STATED TASK —
Pull out each line of the records that contains the word "what".

START EXERCISE INPUTS

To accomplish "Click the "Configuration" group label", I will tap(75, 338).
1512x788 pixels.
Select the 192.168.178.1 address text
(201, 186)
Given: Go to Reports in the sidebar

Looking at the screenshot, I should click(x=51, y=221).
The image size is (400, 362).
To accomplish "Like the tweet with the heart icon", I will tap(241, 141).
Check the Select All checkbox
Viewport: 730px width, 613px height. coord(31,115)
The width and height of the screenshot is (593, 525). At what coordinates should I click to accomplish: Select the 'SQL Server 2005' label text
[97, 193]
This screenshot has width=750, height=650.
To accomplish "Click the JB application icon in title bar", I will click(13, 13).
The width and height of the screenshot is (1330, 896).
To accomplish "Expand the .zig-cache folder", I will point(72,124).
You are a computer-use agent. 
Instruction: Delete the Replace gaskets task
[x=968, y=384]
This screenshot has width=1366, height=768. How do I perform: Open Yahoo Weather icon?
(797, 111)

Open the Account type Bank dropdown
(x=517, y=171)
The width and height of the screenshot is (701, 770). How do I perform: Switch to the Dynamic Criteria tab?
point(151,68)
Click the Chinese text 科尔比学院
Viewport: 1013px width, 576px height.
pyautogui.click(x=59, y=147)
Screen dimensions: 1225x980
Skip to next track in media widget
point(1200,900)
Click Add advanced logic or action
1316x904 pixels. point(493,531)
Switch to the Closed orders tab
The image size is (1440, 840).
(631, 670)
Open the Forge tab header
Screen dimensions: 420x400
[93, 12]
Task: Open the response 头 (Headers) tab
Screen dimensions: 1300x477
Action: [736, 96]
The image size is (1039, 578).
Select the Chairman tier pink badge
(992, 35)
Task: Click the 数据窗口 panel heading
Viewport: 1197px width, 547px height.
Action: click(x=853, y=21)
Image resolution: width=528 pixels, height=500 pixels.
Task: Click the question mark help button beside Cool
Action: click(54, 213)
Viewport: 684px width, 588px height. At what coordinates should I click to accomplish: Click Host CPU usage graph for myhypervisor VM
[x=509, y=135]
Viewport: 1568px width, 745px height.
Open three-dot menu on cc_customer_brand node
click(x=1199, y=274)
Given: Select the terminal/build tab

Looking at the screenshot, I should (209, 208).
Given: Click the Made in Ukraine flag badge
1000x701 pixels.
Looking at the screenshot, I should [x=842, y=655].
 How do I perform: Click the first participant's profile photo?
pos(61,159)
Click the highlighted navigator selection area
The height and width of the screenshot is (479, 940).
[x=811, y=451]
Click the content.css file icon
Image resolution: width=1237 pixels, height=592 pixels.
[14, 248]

END EXERCISE INPUTS

FINISHED ANSWER —
The width and height of the screenshot is (593, 525). At what coordinates should I click to accomplish: Select the 'SQL Server 2005' label text
Viewport: 684px width, 588px height. At what coordinates should I click to accomplish: Click Host CPU usage graph for myhypervisor VM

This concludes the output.